Alles hat ein Ende, stirbt irgendwann.

Selbst ein Mensch ist manchmal die Geburtsstätte einer Idee – nennen wir sie Fiktion oder Geschichte. Sie beginnt und endet irgendwann. Der Beginn einer Idee setzt ihr Ende bereits voraus. Doch all das, was dazwischenliegt, ist eine Zeit, welche wir mit guten und schlechten Dingen zu erfüllen wissen müssen.

Auch ich verlebe gerade die letzten Tage meiner Zeit, worüber ich aber nicht wütend bin.

Ich bin in Sorge.

Werde ich die Zeit haben, etwas zu hinterlassen?

Ich weiß es nicht, aber versuche es.

Du bist bei mir, wer immer Du auch bist. Ich weiß, dass Du da bist und jedes Wort verstehst, welches meinen Gedanken entflieht und zu Schrift wird.

Mein unsichtbarer Zuhörer – männlich, weiblich, alt oder jung. Wer immer Du sein magst, es ist schön, dass Du jetzt hier bei mir bist, freiwillig, vielleicht etwas scheu und neugierig.
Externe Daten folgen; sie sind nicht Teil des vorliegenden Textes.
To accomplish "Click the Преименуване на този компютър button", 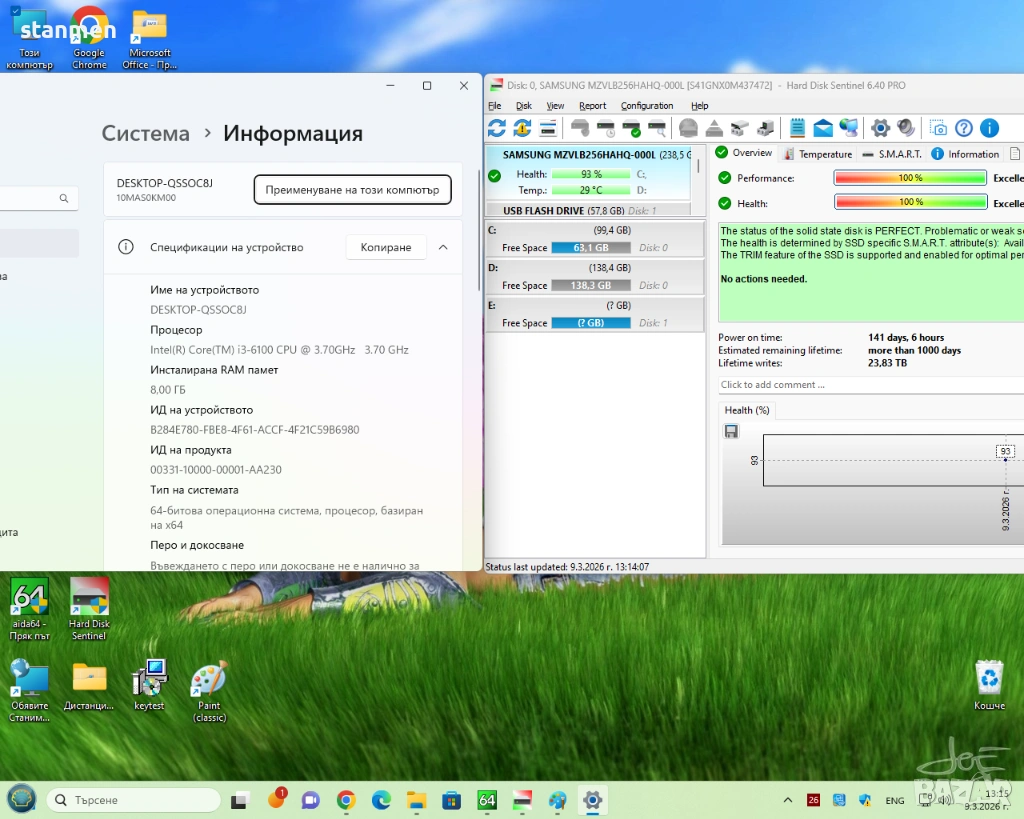I will 352,189.
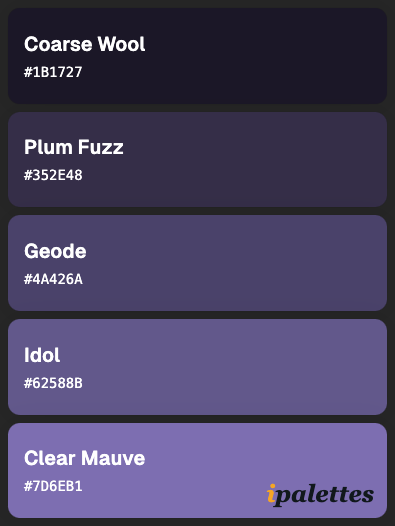Click the Clear Mauve color name
Viewport: 395px width, 526px height.
(85, 458)
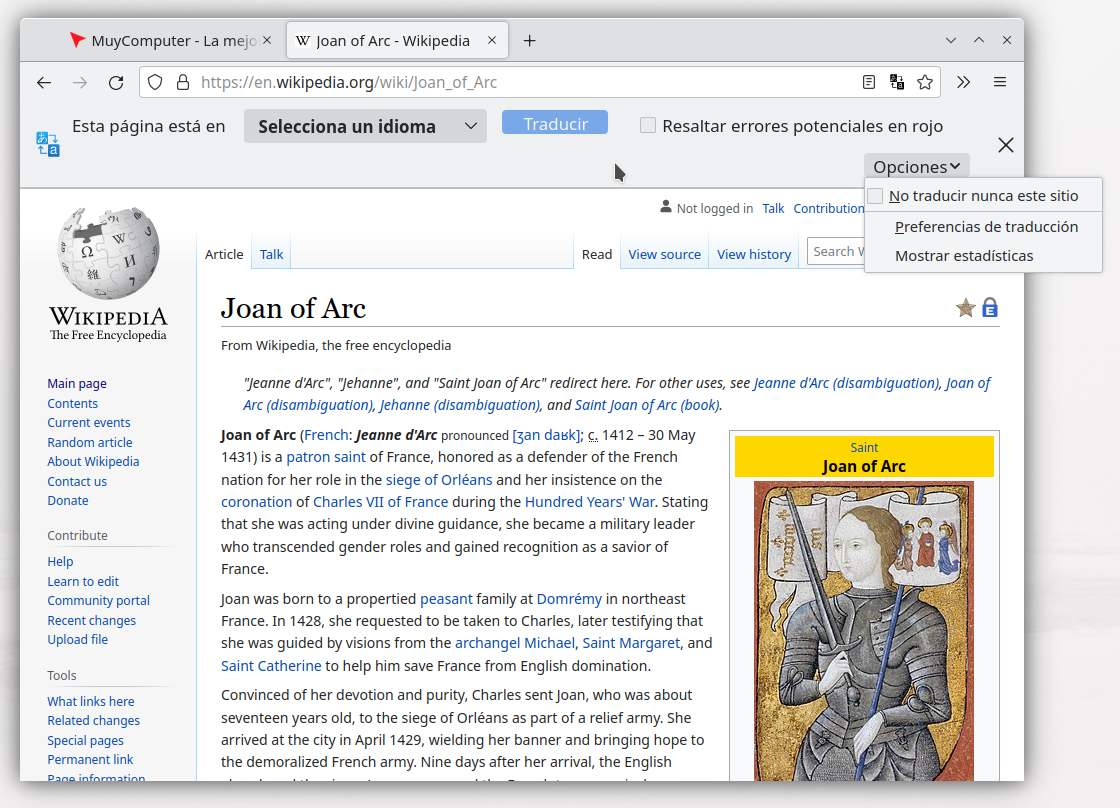1120x808 pixels.
Task: Bookmark page with the star icon
Action: tap(925, 82)
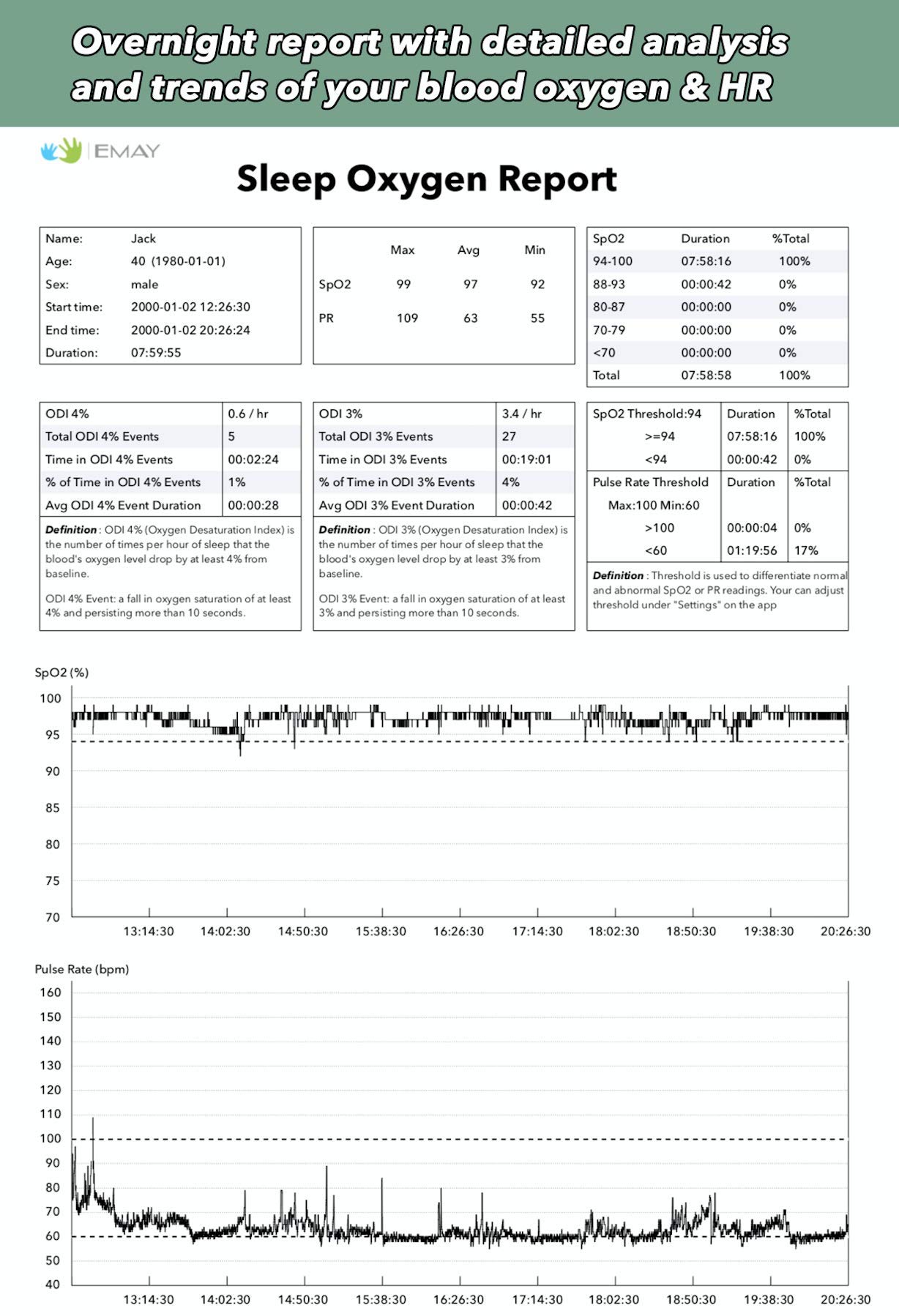Select Total ODI 3% Events row
Screen dimensions: 899x1316
tap(444, 436)
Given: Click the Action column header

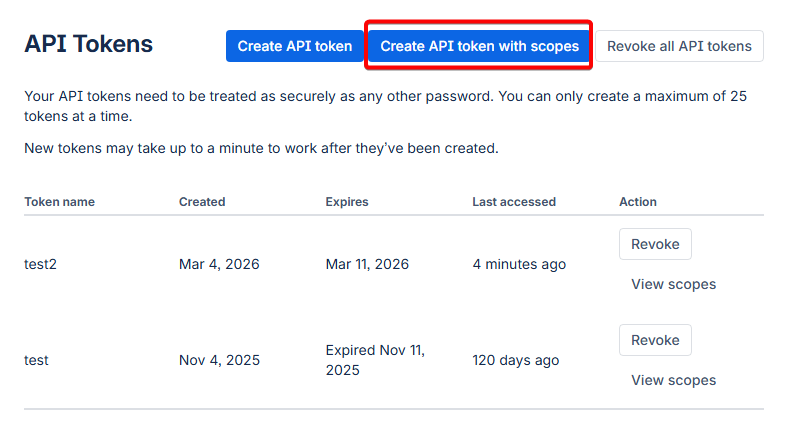Looking at the screenshot, I should click(x=638, y=202).
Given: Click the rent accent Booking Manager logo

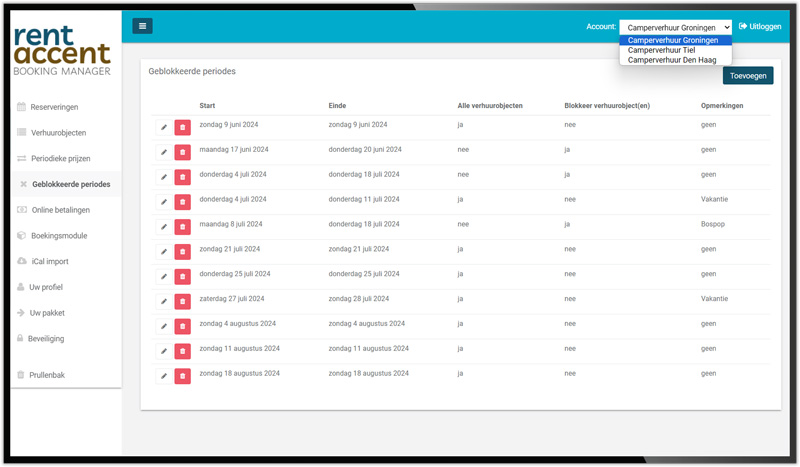Looking at the screenshot, I should tap(62, 51).

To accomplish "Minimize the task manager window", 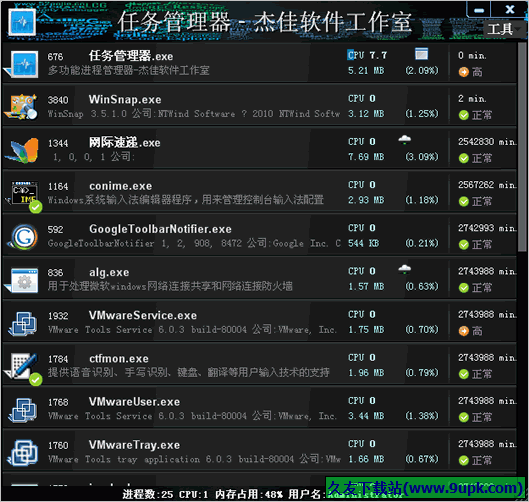I will pos(479,9).
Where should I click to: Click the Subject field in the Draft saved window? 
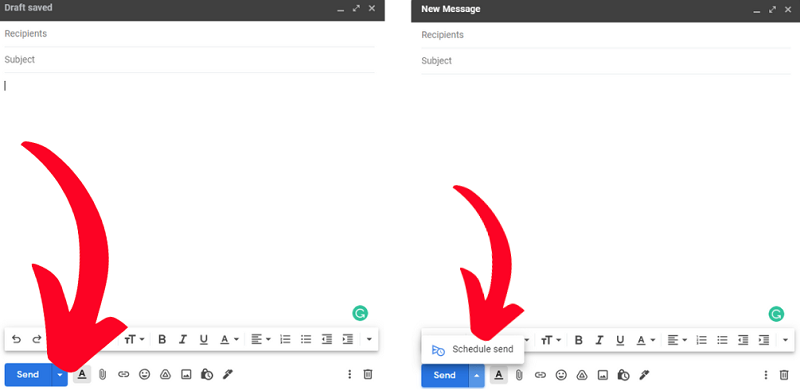coord(189,60)
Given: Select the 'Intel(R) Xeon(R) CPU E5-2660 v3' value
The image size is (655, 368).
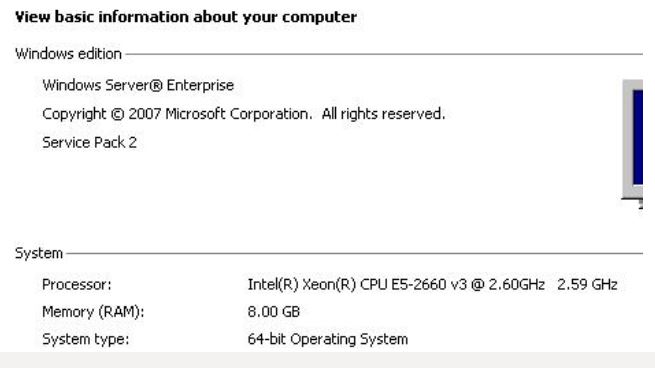Looking at the screenshot, I should click(x=357, y=284).
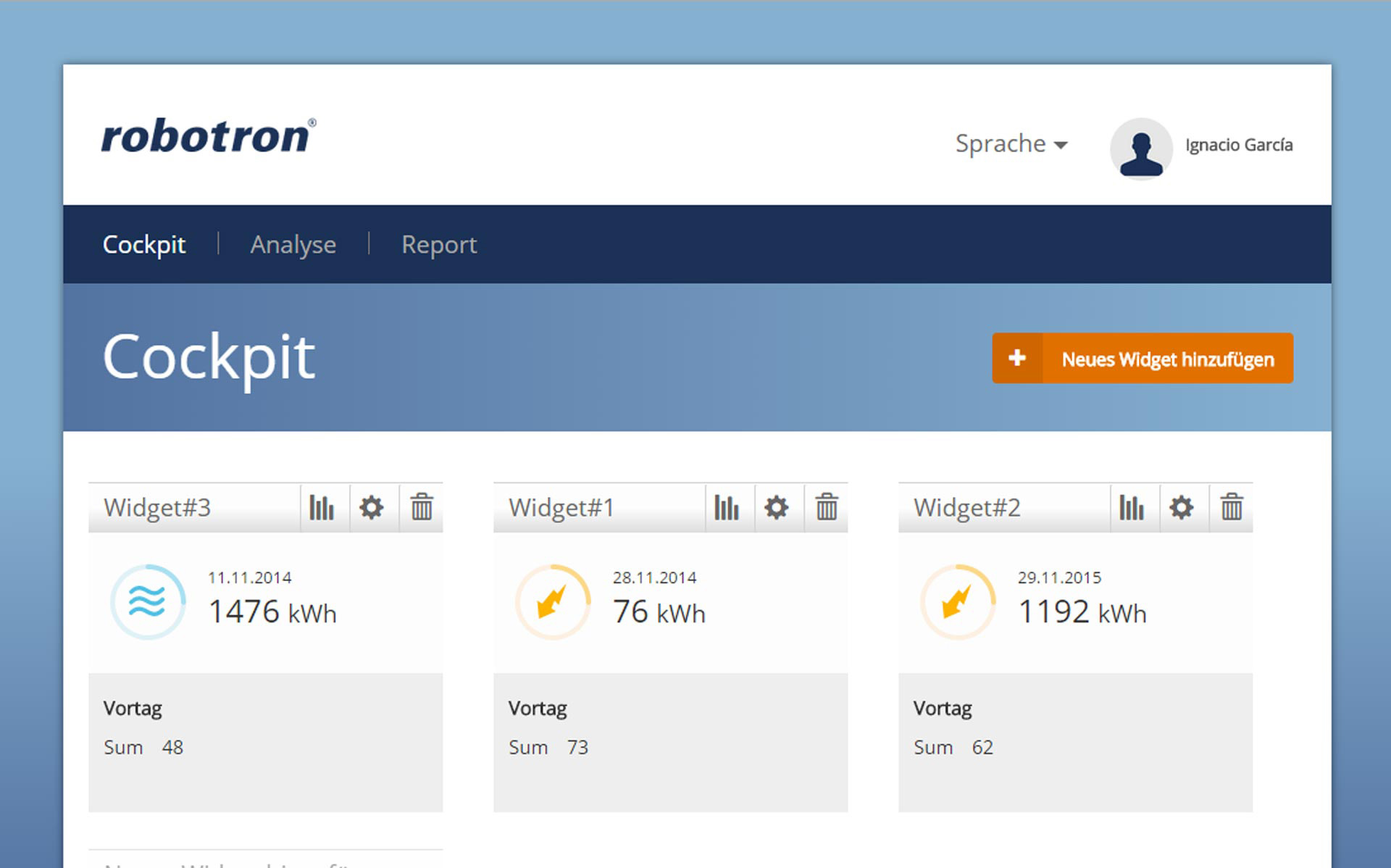Viewport: 1391px width, 868px height.
Task: View the bar chart of Widget#2
Action: [x=1132, y=508]
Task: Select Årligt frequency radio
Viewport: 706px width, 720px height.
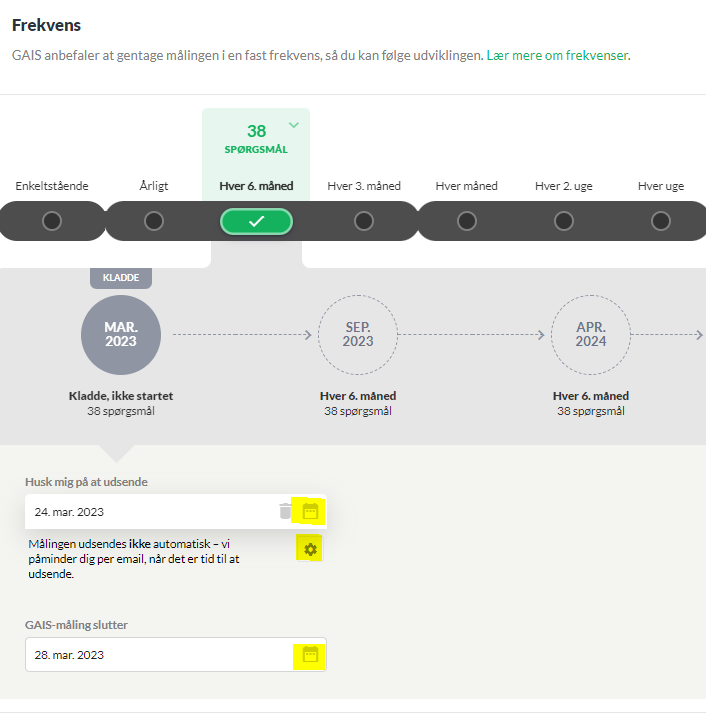Action: [154, 221]
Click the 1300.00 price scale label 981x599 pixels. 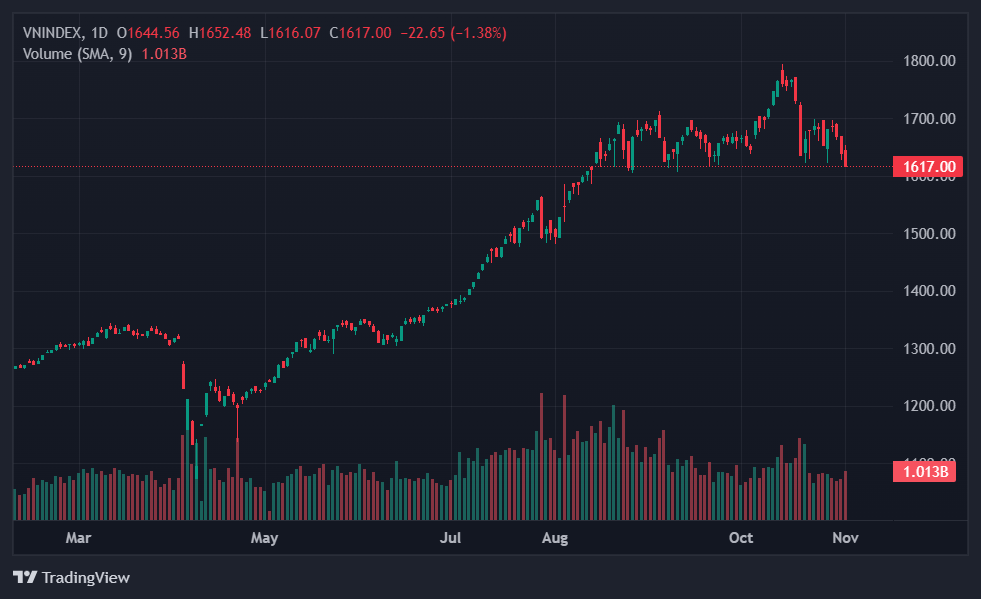[929, 349]
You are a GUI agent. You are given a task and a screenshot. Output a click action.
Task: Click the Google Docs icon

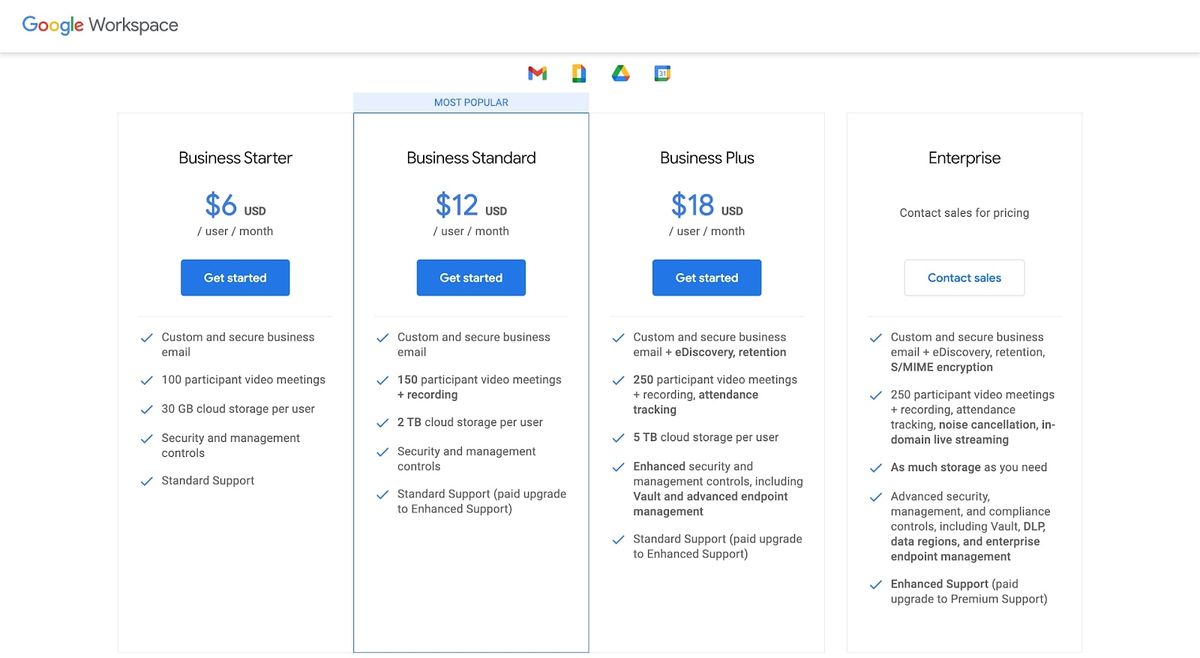[x=578, y=72]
Dir möchte ich von dem erzählen, was ich in einer langen Zeit des totalen Niedergangs in scheinbar ewigem Schweigen erlebt habe.

Ein Teil von mir war stets unabhängig, autonom – doch auch rachsüchtig, ignorant, zuweilen depressiv und verstimmt. Ein anderer war stets sensibel, ängstlich und zurückhaltend. Am ehesten gefiel mir letzterer, doch leider war das auch der, der immer genau wusste, wie man sich vor ›all den bösen Menschen‹ verstecken konnte.

Um verstehen zu können, wie mein Herz schlug, wer ich war und was ich empfunden habe, ist es wichtig, dass ein interessierter Mensch wie Du meine Worte liest. Von all dem, was ich je erlebte, was mich ausmachte und was aus mir geworden war – oder hätte werden sollen – werde ich Dir nun erzählen, verpackt in dieser Geschichte.

Sie spielt in verschiedenen Genres, die wunderbar zusammen funktionieren und miteinander verschmelzen. Doch egal, welcher Gattung dieses Werk am Ende am ehesten angehören mag: Entscheidend ist nur zu wissen, dass alles, was ich Dir jetzt sagen werde, die Wahrheit ist – nämlich meine Wahrheit. All das hat sich tatsächlich so zugetragen. Natürlich nicht in Deiner Welt, sondern in meiner.

Ich kann mir vorstellen, dass das ein wenig verrückt klingt, denn es ist sehr schwierig zu erklären. Deshalb erzählt meine Lebensgeschichte davon: Man kann seine Umwelt je nach Eignung und Anlage anders erleben als andere Menschen. Während andere Menschen sich eben Gedanken darüber machten, ob parallele Welten tatsächlich existieren oder nicht, wusste ich irgendwann, dass es einfach so sein musste.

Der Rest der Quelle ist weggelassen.